HARTITOS deben de estar los ciudadanos de La Palma por tantas adversidades. Si de vez en cuando un temporal les obliga a permanecer incomunicados por vías aérea y marítima, ahora se quedan con un anestesista para toda la Isla y, más grave todavía, sin un solo juez en Los Llanos de Aridane. El colmo.
La cancelación de vuelos terminó arreglándose, como es lógico, aunque tardó lo que la naturaleza quiso. Sin embargo, lo de la escasez de especialistas sanitarios y judiciales resulta bochornoso, chapucero y, como casi todo, solucionable. Así lo denunciaba el secretario de la Junta de Personal del Área de Salud palmero, Ángel Sánchez: «Este hospital es como un "mercedes", pero con un motor de un seiscientos». O lo que es lo mismo, una infraestructura de calidad con una dotación humana ridícula. Aunque la Consejería anunciaba que enseguida iba a llegar un refuerzo desde Tenerife, quizás hoy mismo ya se encuentre trabajando, da la impresión de que se trata de un simple parche. En realidad, la goma sigue pinchada y vieja, por lo que volverá a dar problemas tarde o temprano.

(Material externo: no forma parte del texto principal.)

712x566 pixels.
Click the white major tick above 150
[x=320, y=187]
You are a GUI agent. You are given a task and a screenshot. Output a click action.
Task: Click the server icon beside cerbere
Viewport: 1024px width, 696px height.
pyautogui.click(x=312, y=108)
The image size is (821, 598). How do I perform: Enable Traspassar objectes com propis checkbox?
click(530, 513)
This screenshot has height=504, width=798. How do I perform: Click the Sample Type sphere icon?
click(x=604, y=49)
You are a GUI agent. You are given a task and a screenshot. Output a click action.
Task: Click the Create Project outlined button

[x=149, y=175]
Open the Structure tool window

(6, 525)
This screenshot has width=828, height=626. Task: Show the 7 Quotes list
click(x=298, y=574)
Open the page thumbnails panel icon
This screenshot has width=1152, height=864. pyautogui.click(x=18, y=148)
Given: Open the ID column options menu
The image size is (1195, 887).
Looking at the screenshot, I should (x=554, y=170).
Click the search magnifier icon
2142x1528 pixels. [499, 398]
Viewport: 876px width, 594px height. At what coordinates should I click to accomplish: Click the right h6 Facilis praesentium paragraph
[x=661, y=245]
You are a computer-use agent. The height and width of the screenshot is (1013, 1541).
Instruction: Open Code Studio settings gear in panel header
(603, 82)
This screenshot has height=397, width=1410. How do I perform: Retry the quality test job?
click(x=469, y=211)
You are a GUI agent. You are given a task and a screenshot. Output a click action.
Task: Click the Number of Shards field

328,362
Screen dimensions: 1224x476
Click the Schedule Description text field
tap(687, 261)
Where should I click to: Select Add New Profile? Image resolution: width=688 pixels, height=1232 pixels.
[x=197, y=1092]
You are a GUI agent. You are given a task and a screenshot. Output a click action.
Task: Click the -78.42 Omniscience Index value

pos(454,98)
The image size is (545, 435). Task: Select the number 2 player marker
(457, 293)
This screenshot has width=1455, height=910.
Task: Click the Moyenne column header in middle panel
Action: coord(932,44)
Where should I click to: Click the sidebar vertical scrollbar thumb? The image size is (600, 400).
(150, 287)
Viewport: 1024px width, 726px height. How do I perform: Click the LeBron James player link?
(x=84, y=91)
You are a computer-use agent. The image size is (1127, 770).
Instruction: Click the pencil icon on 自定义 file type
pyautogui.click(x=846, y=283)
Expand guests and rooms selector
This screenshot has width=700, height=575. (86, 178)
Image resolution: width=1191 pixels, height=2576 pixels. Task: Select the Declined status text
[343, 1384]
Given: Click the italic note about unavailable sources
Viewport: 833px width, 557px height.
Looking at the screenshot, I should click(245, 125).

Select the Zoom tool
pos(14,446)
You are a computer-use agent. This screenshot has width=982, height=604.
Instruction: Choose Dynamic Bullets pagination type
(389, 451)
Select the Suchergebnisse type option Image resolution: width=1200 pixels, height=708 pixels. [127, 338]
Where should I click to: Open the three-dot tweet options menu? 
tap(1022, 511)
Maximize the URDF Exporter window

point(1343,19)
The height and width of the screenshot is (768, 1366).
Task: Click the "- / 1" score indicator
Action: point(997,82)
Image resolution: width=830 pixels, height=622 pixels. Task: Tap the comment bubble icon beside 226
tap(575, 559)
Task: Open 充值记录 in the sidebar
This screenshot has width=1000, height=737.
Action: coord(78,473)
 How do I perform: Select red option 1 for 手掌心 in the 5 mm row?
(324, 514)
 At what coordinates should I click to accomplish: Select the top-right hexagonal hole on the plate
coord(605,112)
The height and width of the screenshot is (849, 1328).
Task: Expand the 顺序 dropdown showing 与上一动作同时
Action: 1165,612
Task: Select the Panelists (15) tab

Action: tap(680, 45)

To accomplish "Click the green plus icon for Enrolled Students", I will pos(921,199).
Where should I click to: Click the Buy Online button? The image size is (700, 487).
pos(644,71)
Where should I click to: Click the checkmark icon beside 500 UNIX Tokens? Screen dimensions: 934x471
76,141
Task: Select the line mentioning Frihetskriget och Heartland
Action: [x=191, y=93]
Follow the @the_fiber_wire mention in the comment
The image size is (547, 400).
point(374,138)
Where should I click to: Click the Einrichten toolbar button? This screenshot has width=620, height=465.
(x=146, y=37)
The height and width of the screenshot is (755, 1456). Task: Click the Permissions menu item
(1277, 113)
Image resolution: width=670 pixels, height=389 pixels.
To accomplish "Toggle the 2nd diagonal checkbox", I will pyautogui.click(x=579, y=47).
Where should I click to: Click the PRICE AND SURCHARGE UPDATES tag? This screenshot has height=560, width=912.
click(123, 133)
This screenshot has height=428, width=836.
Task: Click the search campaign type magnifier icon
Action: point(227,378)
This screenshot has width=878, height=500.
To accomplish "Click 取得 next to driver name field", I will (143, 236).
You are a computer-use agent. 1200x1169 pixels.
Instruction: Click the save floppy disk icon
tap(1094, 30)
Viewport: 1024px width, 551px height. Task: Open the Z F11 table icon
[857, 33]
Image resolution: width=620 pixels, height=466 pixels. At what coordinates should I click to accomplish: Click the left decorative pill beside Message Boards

Lo mismo ha sucedido en Los Llanos: se quedaron sin magistrados porque se puso enferma la única titular que ejercía hasta el miércoles. Encima, en la bolsa de sustitutos no hay interesados en ocupar esa plaza por ahora, tal y como explicaron miembros del colectivo de abogados. ¿Por qué? Sencillamente, asusta el volumen de trabajo pendiente, según las mismas fuentes. Mientras la Administración tarda en reaccionar, se han acumulado una treintena de sentencias civiles en el Juzgado Número 2 de aquel partido.
¿Y qué decir de lo que sufren nuestros paisanos de La Gomera y de El Hierro? ¿Cuántas penas y atropellos acumulan? En vez de tanta machangada de Televisión Autonómica o de abrir más sedes del Parlamento, los políticos que nos representan han de invertir su tiempo y el dinero de todos en atender con igualdad a los canarios de las Siete Islas. Sin boberías ni privilegios.